Безразличие бытия к человеку передается у Ж. Руо с помощью повторяющихся из романа в роман метафор «тумана» и «темноты». Через важные для писателя концепты «близорукости» и «хромоты» выражаются изначальная экзистенциальная травма и неполнота в результате смерти отца. Очки являются главным атрибутом молодых героев трилогии: рассказчика, Жифа, Тео. От использования этого оптического предмета зависит их представление о мире и о себе. В хромоте дяди Реми, оставшегося сиротой после Первой мировой войны, воплощается не только историческое поражение Франции в начале века, когда была нарушена преемственность между поколениями в результате гибели отцов, но и повторение этой ситуации пятьдесят лет спустя в судьбе рассказчика, стремление которого надеть на себя маску А. Рембо и Гамлета отражает неустойчивость и раздвоенность личности, у которой нет опоры в действительности.

В буквальной или символической «хромоте» и «близорукости» персонажей Ж. Руо можно видеть аллюзию на миф об инициации, который предполагает символическое прохождение пути между миром живых и миром мертвых, преображение и возвращение назад. От выбора героя, от его отношения к собственному дефекту зависит то, останется ли он в туманной стороне мертвых или же выйдет к свету. Стать собой означает найти, испытав страдание и осознав хрупкость человеческого существования, «несколько гектометров асфальта, которые необходимы для моей новой поступи» и, сбросив пелену слез, по-новому взглянуть на действительность.

Этот мрачный этап жизни является необходимым условием преображения униженного и пугливого подростка в признанного писателя. Только личный опыт боли и страдания может позволить услышать голоса страдающего мира и создать произведения, являющиеся выражением «красоты и доброты».

Становление личности и ее спасение заключается в поиске источника света, обретение которого знаменует у Ж. Руо выход из «длинного туннеля печали» и первый шаг навстречу будущему. Концепты «темнота» и «свет» являются «альфой и омегой» творческого поиска писателя, воображение которого во многом определяется влиянием Св. Иоанна Богослова. Их соприсутствие в мире определяет процесс самоидентификации личности, который выражается через метафору устремленности от тьмы к свету.

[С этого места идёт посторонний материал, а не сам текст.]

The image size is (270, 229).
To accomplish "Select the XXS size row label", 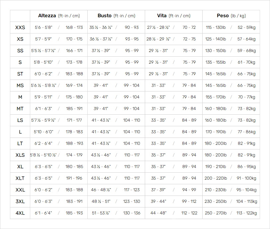I will [20, 28].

Свет керосиновой лампы, зажженной во время бури, вызывает ассоциации со свечой, которую держит в руках маленький Иисус на картине де Латура «Св. Иосиф-плотник» (1593 г.). Красно-оранжевый свет лампы в поэтике Ж. Руо, передающий тепло домашнего очага и человеческую отзывчивость, является знаком надежды на спасение. Интертекстуальная перекличка с картинами де Латура выражается через умножение источников излучения теплого света, которые объединяют все части трилогии, подобные путеводной нити. В романе «Знаменитые люди» это не только керосиновая лампа, но и огонь печи в доме Альфонса Бюрго. Вариантом свечи маленького Иисуса в романе «Поля чести» является свет фар

санитарной машины, которая везет раненого Жозефа в госпиталь Тура. Луч света превращает капли дождя в маленьких светлячков, давая надежду на спасение умирающему солдату. В «Мире не в фокусе» комната, в которой происходит инициация рассказчика в когорту мужчин, «залита золотистым светом фонаря». Пронзающий ночную тьму свет катафотов на мопеде рассказчика ставит финальную точку в трилогии и символизирует надежду на выход из бесконечного траура и возвращение к жизни.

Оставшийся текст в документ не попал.